Bainbridge: Pre-screening helps, too. If we have a client that is using the screening system as part of the process when a candidate applies, they provide us with a lot of information. Over time, we then can turn analysis around of what the ideal candidate is -- those people who have done better and stayed longer. So it helps them hone in their recruiting efforts. ... One of our clients is a large restaurant chain with 300 and some locations. They hire 54,000 people a year. They weed through five to 10 times that. Their cost of turnover is their single biggest cost in running their business. Bigger than their bricks and mortar, bigger than their food costs, bigger than anything. When we reduce their turnover by 20 percent, their return on investment for what they pay us is 20-to-1.

Q: Does this also speed up the process?

Bainbridge: It has to do with the level of an individual within an organization, but what we see is that it happens faster by having a screening system in place. Once you understand what [a client's] problem is, the kind of individual that they're looking to hire, you can build systems to identify those people and tee them up quicker so that the HR person's not going through 300 résumés. They're only looking at the top 10 percent, and then from there interviewing the person.

Q: What can a "old fashioned" recruiter do that technology or the Internet can't do?

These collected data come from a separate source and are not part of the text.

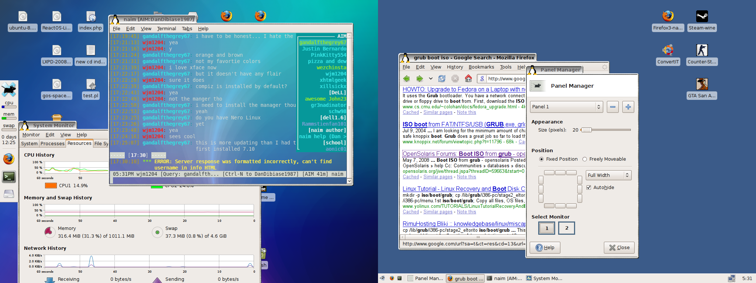Adjust the panel Size slider
This screenshot has width=756, height=283.
coord(587,130)
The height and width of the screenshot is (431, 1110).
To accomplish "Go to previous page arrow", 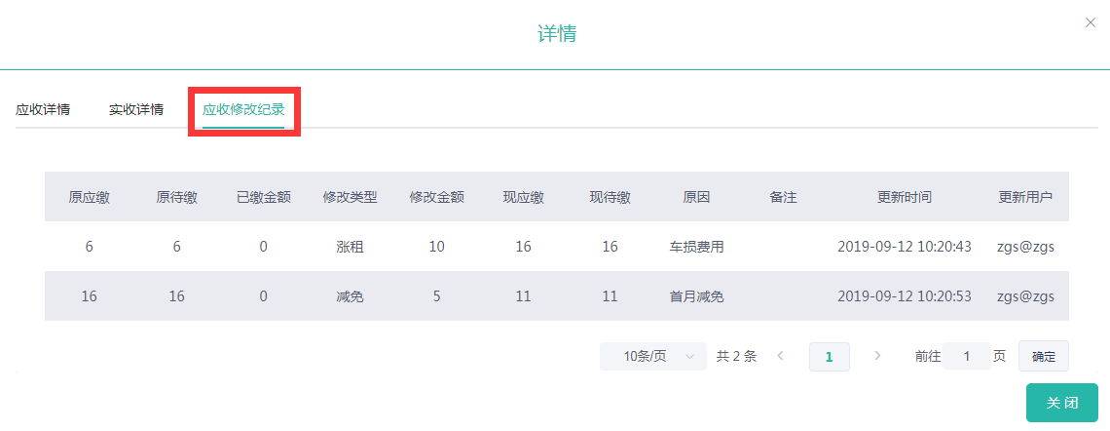I will coord(780,356).
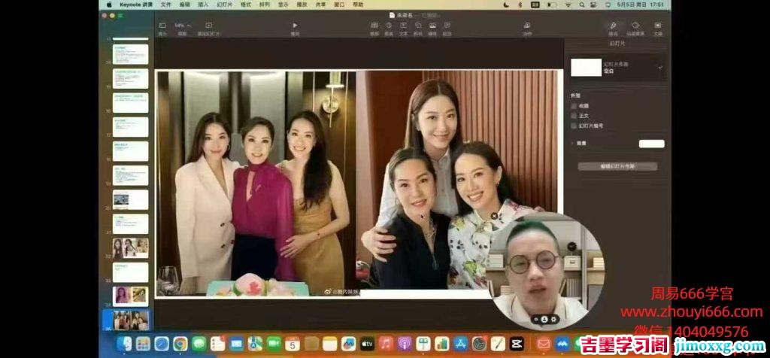Viewport: 770px width, 358px height.
Task: Click the Collaborate icon in toolbar
Action: pos(527,27)
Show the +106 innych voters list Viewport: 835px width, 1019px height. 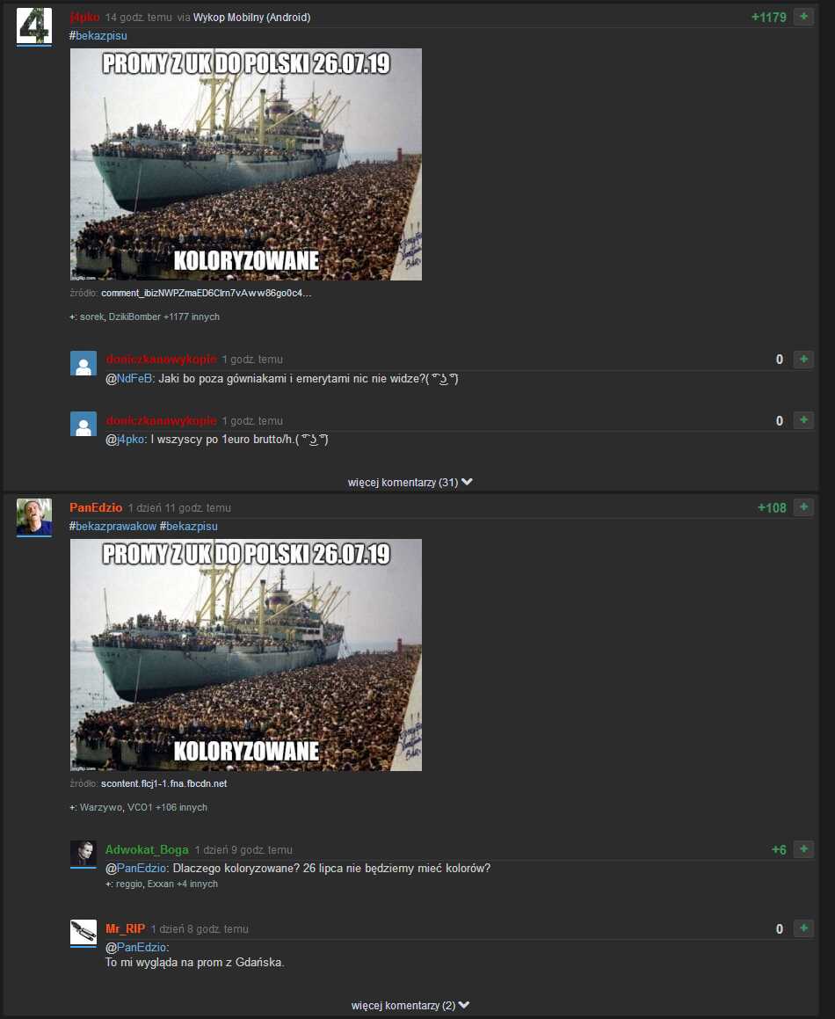(x=181, y=807)
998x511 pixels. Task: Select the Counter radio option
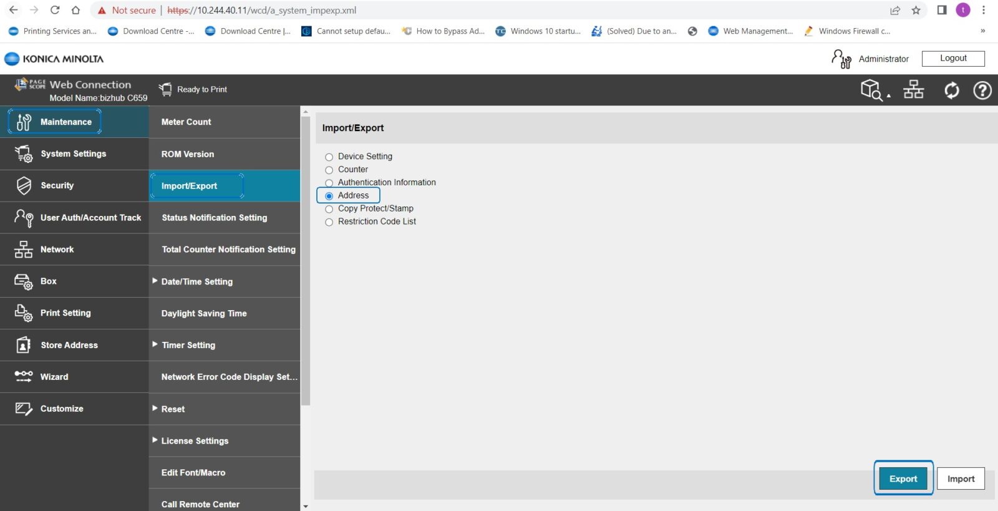pyautogui.click(x=329, y=170)
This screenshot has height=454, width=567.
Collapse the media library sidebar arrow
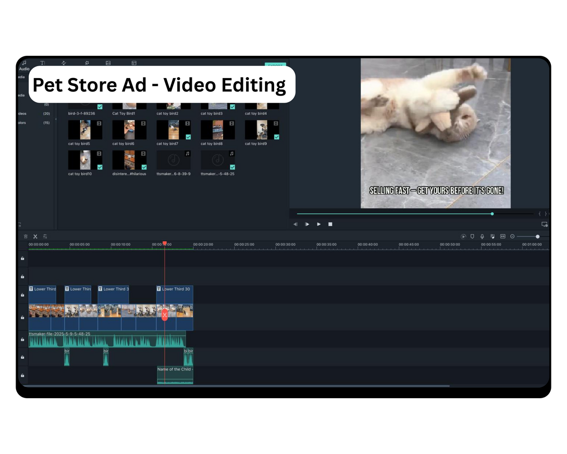(56, 119)
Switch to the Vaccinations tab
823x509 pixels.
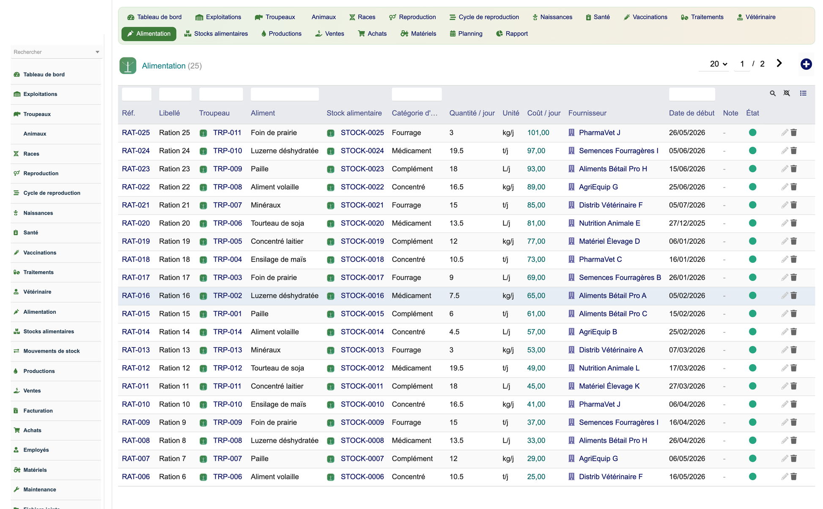click(x=645, y=17)
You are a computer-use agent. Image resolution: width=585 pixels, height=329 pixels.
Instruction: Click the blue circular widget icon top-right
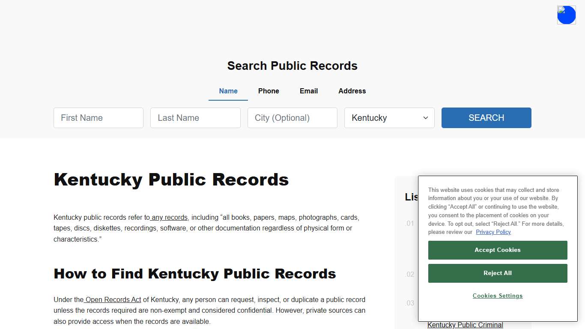[x=566, y=15]
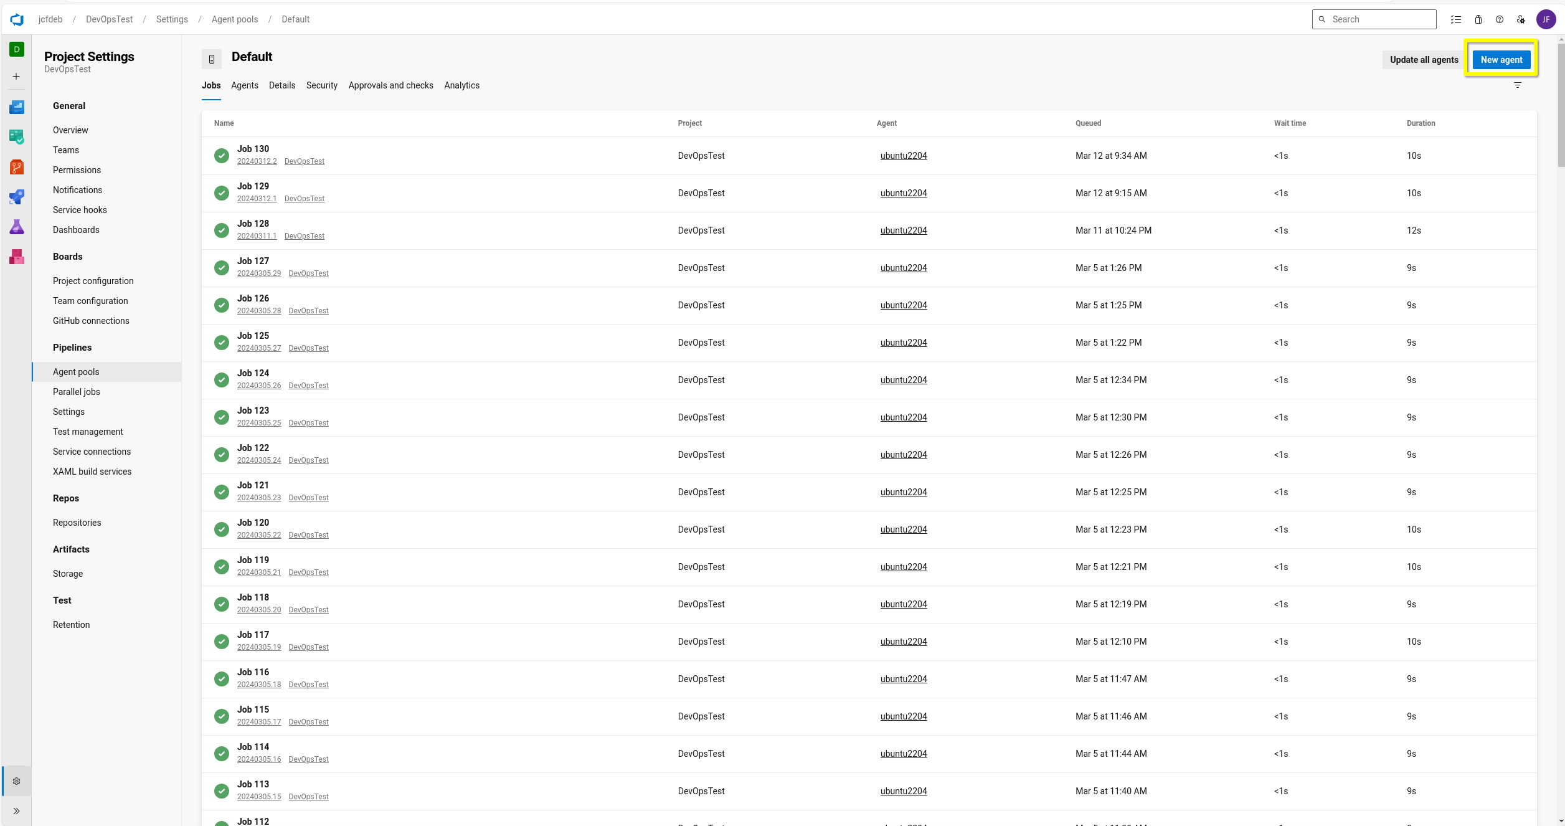The image size is (1565, 826).
Task: Switch to the Analytics tab
Action: tap(461, 85)
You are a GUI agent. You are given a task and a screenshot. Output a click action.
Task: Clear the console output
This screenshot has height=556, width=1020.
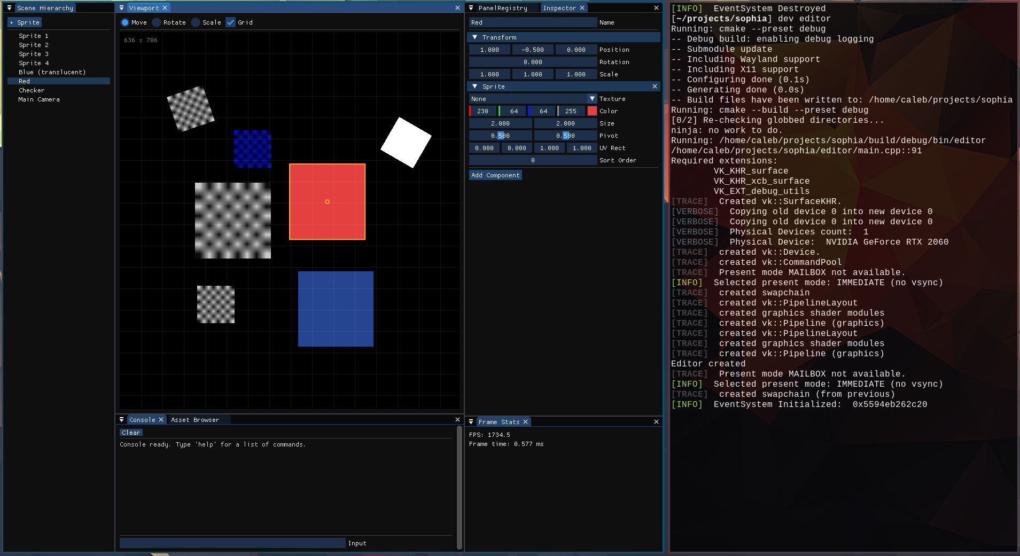pos(131,433)
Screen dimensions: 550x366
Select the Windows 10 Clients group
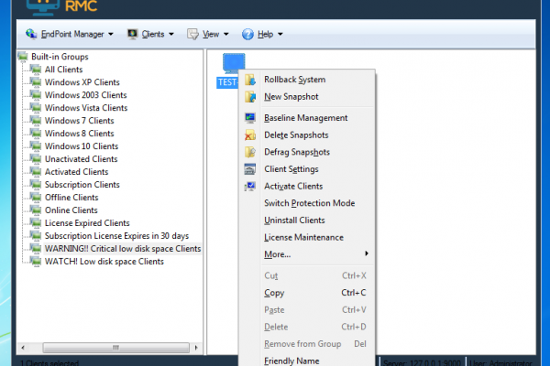(81, 146)
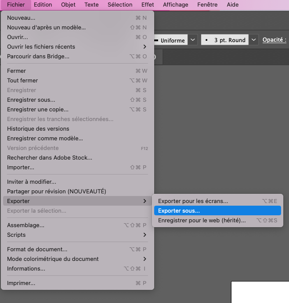Open the Effet menu

(148, 5)
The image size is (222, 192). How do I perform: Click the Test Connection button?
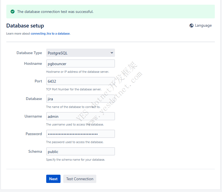[x=80, y=179]
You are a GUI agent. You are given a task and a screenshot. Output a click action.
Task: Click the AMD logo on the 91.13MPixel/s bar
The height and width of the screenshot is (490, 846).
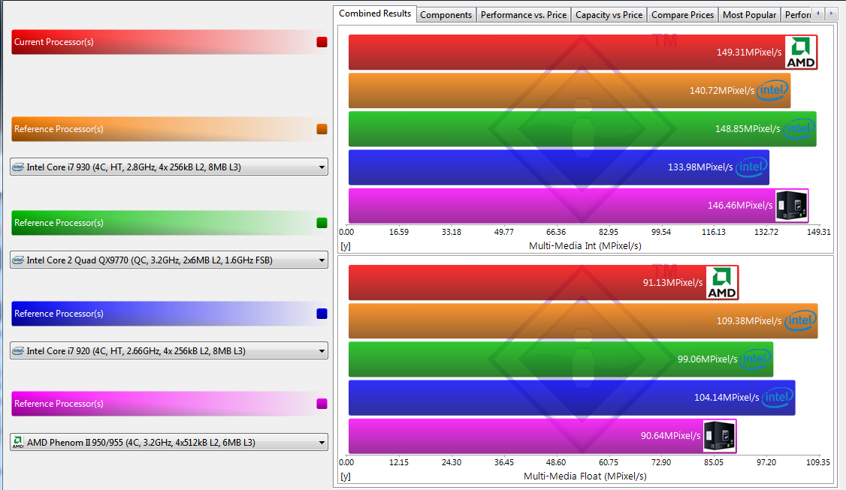722,283
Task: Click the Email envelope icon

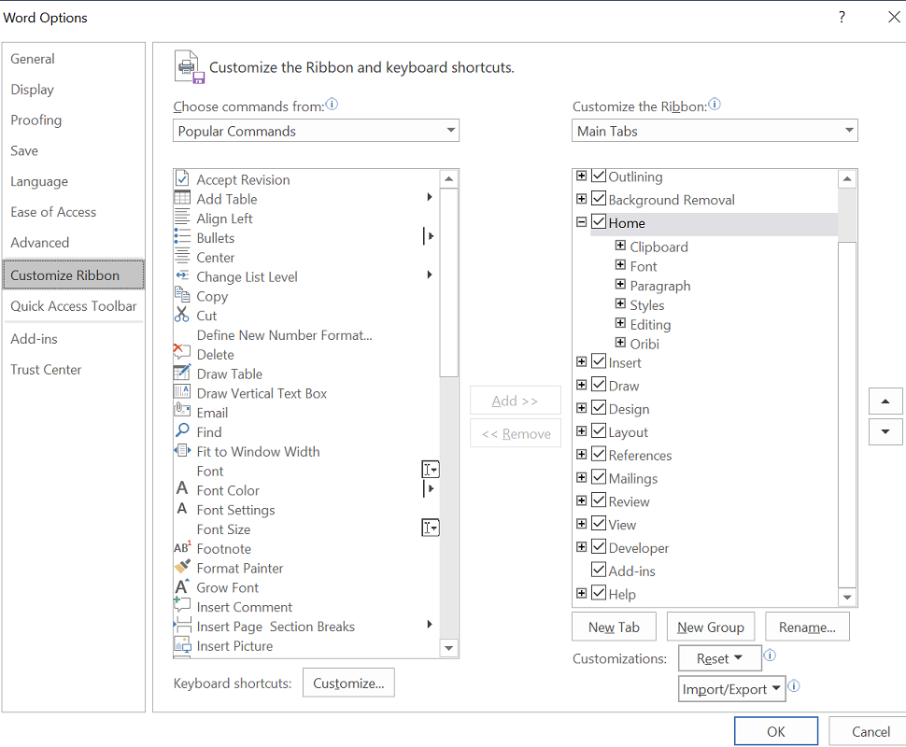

Beard: Let's use finance as an example. It's probably the highest-demand market out there right now. You go onto a job board right now and try and find someone who is currently employed with Ernst & Young, KMPG, Deloitte -- good luck. You're not going to find them. It goes back to the theory that you can put the job out there on a job board, but there's a very good chance you won't get the right candidate. What it really gets down to is that there's a time and a place where technology can really work. But in other positions, I'm convinced that it's completely worthless. ... Some of my positions that we work on have a salary range of about $80,000 to $130,000. We have spent the last seven years developing an inventory in this area. I just became aware of an opening yesterday at one of the companies in this space. I sent a voice mail and e-mail to the V.P. of sales saying that if you have not backfilled it internally, and I'm always a proponent of that, I can have three people that have the exact skill set you're looking for in front of you within 24 hours or less. That's because we have the inventory. And those people are not on the job boards. And companies know it.

Q: Tell me about the Video Recruiter Online technology that Doherty Staffing developed.

Brown: It's a kiosk-based system that's like a self-service unit for recruiting. A prospective employee can go through a touch screen process and actually have a personal interaction with a recruiter right on the spot and they can get a yes or no whether they're qualified for certain positions or not and then schedule appointments for the recruiters. So you have screening tools in the front end but you also have the personal interaction that I think companies are missing. And as the unemployment market gets tighter and tighter and tighter, people want to talk to people, not computers. And the companies that can really talk to people are the ones that can direct them and do the skill assessments and do all the things that we're concerned technology cannot do.